In June, McAfee released their “Needle in a Haystack” study demonstrating the depth to which business are made vulnerable by improper data storage and analysis. The firm polled 500 senior IT decision makers, and found that over 22 percent of companies could identify a security breach “in a day”. Five percent of respondents said it could take up to a week to detect the breach. While 35 percent said that they could identify a breach “quickly”, according to the study the average firm takes about 10 hours to discover a security threat.
Of the 500 organizations polled in the study, 58 percent had suffered a security breach in the past year. Only 24 percent of those organizations were able to detect the problem within a matter of minutes. Of course, detecting the problem is only half the battle; of those who were aware of the breach, only 14 percent were actually able to identify the source within minutes. It took at least a day for 33 percent of respondents to detect the source of the breach, and 16 percent of organizations couldn’t find the problem for an entire week.
Even if a security breach is detected and resolved within a few minutes, some damage can be done.
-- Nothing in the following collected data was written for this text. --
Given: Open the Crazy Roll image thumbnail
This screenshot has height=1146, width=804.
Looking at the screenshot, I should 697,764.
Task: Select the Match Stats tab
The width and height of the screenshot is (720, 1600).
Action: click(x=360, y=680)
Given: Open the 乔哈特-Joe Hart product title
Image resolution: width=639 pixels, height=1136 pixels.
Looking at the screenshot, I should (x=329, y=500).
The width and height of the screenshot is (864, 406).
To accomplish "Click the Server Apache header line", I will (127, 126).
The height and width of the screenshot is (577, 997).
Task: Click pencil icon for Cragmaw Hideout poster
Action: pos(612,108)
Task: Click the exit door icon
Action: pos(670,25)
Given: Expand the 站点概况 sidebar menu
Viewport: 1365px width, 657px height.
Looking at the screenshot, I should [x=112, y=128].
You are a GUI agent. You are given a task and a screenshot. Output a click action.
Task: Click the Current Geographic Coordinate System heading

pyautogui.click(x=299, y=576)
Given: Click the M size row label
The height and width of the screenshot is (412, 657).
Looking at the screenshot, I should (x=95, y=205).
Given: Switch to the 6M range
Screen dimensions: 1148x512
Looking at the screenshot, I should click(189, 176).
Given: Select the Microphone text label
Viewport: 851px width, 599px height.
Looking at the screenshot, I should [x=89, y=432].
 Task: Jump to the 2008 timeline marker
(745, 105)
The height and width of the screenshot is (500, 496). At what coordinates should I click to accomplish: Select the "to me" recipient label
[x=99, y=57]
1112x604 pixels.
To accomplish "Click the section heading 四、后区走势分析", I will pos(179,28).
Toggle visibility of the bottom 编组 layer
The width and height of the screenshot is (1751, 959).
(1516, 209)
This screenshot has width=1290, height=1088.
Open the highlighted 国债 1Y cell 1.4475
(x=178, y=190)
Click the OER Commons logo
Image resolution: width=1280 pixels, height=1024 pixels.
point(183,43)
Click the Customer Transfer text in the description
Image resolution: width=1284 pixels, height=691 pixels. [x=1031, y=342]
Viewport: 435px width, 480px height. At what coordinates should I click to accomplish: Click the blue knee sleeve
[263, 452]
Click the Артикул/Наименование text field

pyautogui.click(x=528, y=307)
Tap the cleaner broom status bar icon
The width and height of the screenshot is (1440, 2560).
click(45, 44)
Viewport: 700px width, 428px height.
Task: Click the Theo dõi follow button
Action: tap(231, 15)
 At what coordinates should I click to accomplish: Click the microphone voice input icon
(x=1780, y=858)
It’s easy to imagine the sort of catastrophic consequences that could result if security is compromised for days or weeks.
McAfee concluded that businesses need the ability to detect threats in real time, as they happen, rather than simply looking for them after the fact. Organizations should also analyze the ways in which they manage and store their data by moving to a system built to manage security data management with APIs.
In other words, a business needs to be proactive about handling data and security threats, and take steps to secure their networks before an attack. Simply cleaning up the mess after the fact won’t undo the significant damage that can occur.